READING TEXT:
Investors Want Neighborhood to Return to Thriving Industrial Area of Yesteryear...
The city and private developers are investing hundreds of millions of dollars to create a thriving industrial area on the Sunset Park waterfront, a throwback to the days when workers streamed from nearby neighborhoods into factories that lined Brooklyn's shores.
Mayor Bill de Blasio's administration plans to pour $100 million into renovating 500,000 square feet of the Brooklyn Army Terminal, the former U.S. naval-supply base the city has been transforming over the past three decades into warehouse and manufacturing space.
Jamestown Properties, Belvedere Capital and Angelo Gordon a year ago bought a 49% stake in Industry City, a 6 million-square-foot complex trying to emulate the success of Chelsea Market. They are leasing space to food manufacturers that have attached retail spaces, in the hope of creating a destination for neighborhood shoppers and eventually tourists.
And Marvin Schein, who owned a medical- and dental-supply company, and partner Sal Rusi have put about $80 million into renovating Liberty View Industrial Plaza. They plan to position the two 1916 buildings, developed as naval-supply centers during World War I, to attract technology companies and tenants priced out of the Garment District.

PROVIDED DATA:
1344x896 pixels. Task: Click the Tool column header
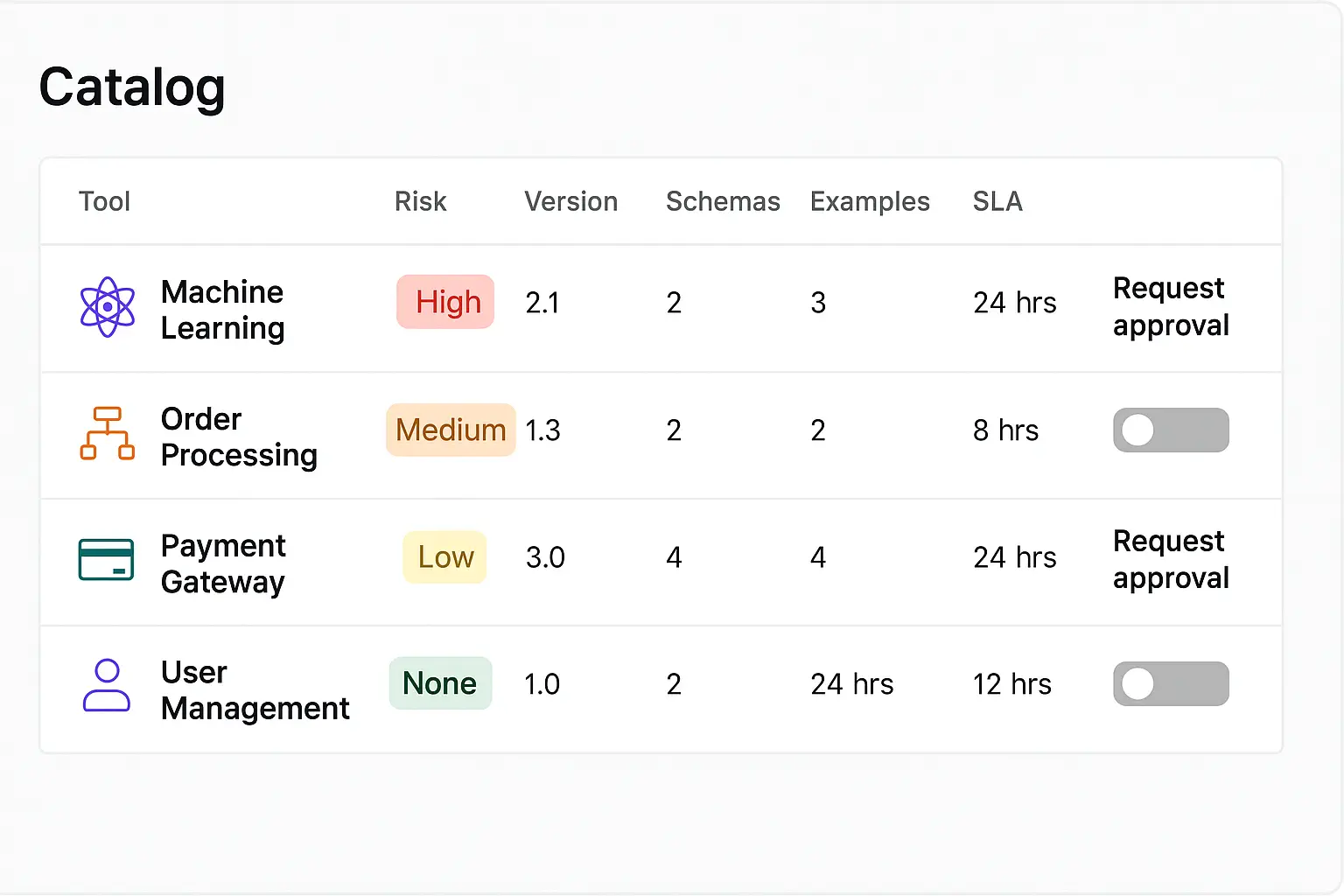pyautogui.click(x=104, y=201)
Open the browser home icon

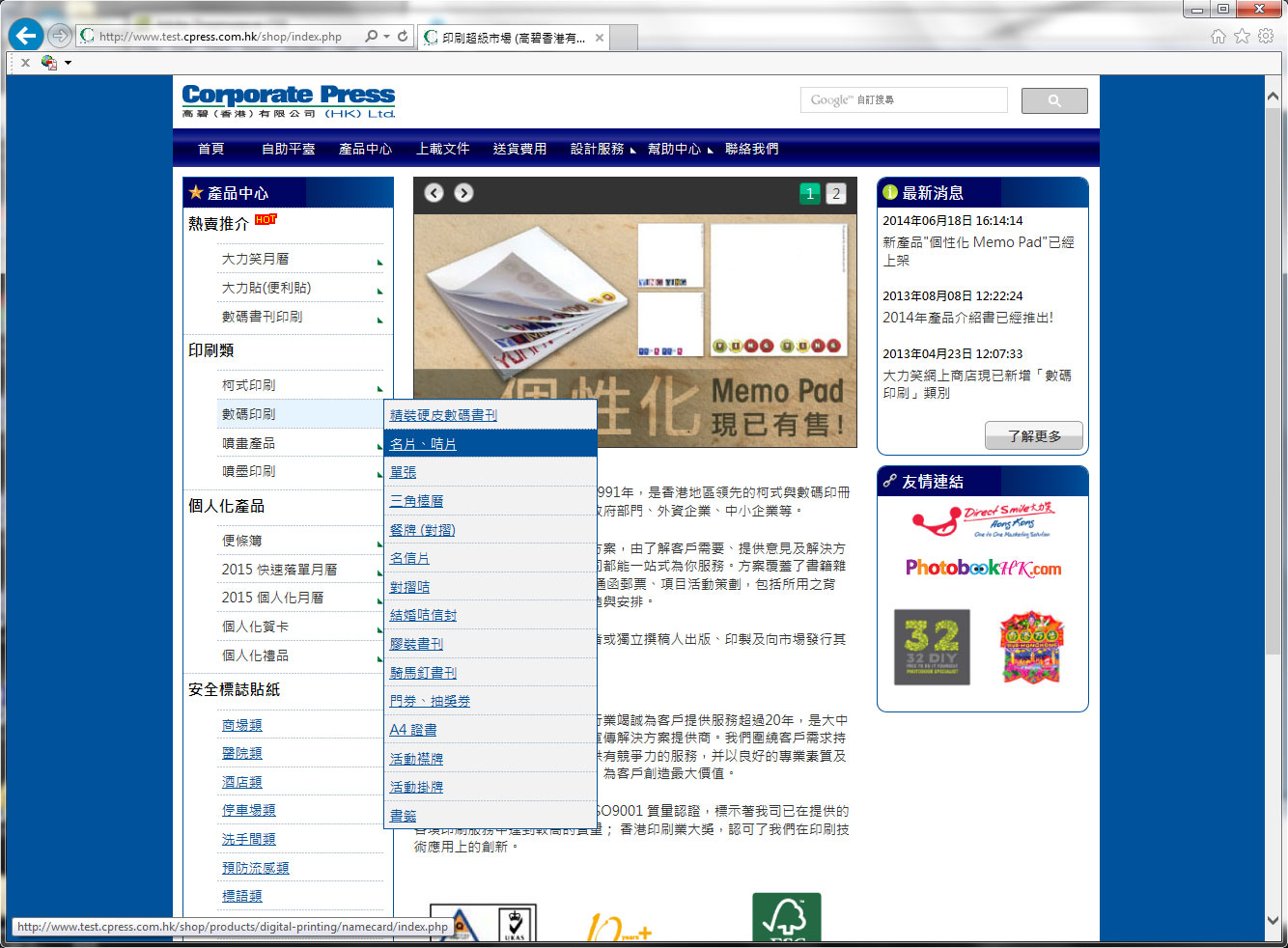(x=1218, y=37)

TASK DESCRIPTION:
Answer these questions from the article on the Sunset Park waterfront:
(a) How much does Mayor Bill de Blasio's administration plan to put into renovating the Brooklyn Army Terminal?
(b) What share of Industry City did Jamestown Properties, Belvedere Capital and Angelo Gordon buy?
(c) What year are the two Liberty View Industrial Plaza buildings from?

ANSWER BELOW:
(a) $100 million
(b) A 49% stake
(c) 1916